Pictures in the material below are to be left out, and only the lines from the line with "Image resolution: width=1024" up to and including the line with "You are a computer-use" are to be written out exactly.

_Working data_:
☆ ☆ ☆ ☆ ☆ ☆ ☆

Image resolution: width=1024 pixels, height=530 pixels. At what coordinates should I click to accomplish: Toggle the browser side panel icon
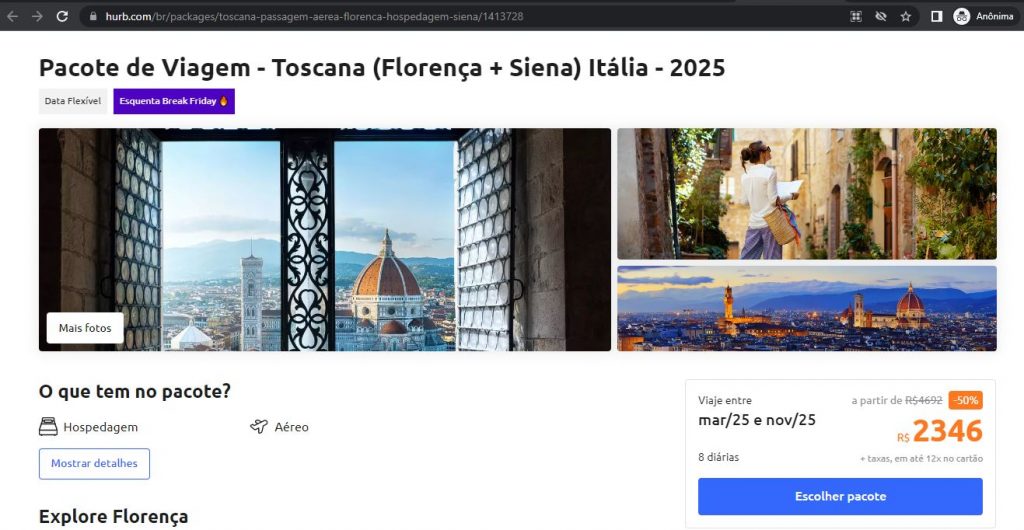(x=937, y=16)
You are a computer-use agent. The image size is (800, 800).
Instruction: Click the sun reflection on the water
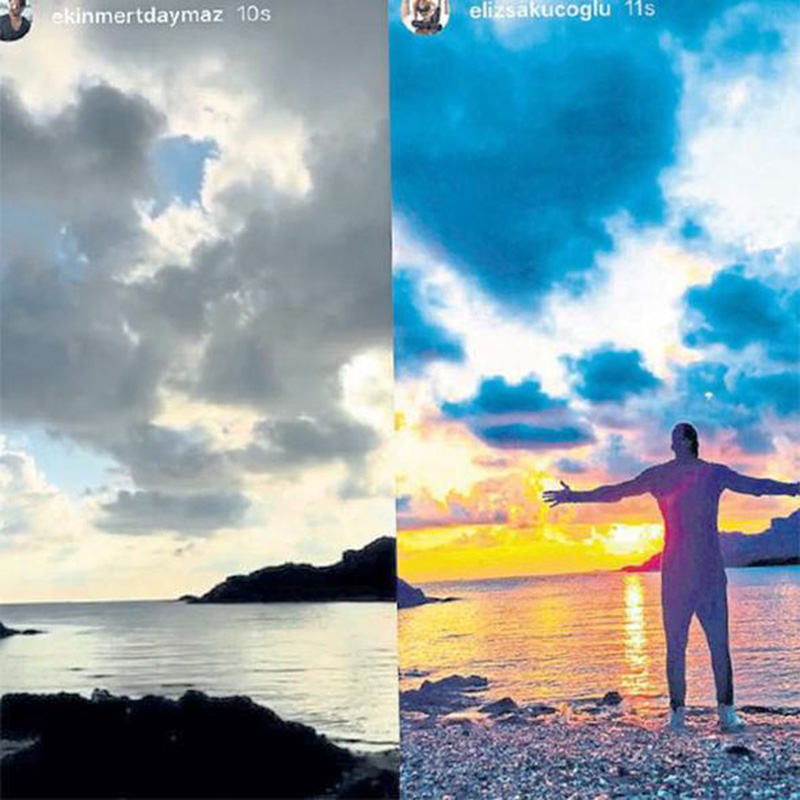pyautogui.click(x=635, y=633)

☆ ☆ ☆ ☆ ☆ ☆ ☆

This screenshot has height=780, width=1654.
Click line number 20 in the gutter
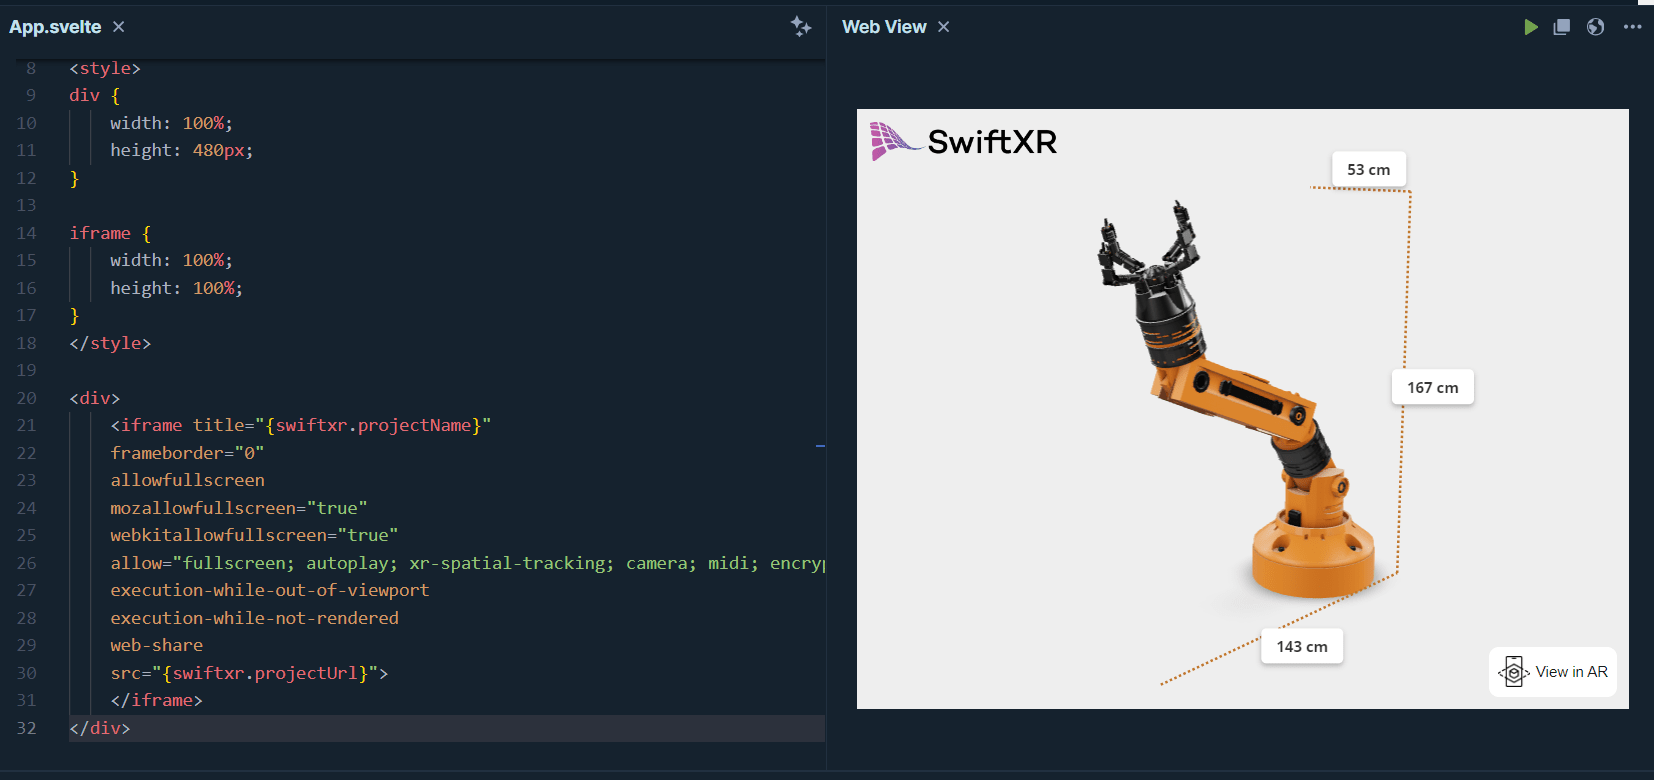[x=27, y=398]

☆ ☆ ☆ ☆ ☆ ☆ ☆

_The answer_:
Image resolution: width=1024 pixels, height=530 pixels. At what coordinates should I click to accomplish: Toggle the browser side panel icon
(x=937, y=16)
You are a computer-use agent. The image size is (800, 800).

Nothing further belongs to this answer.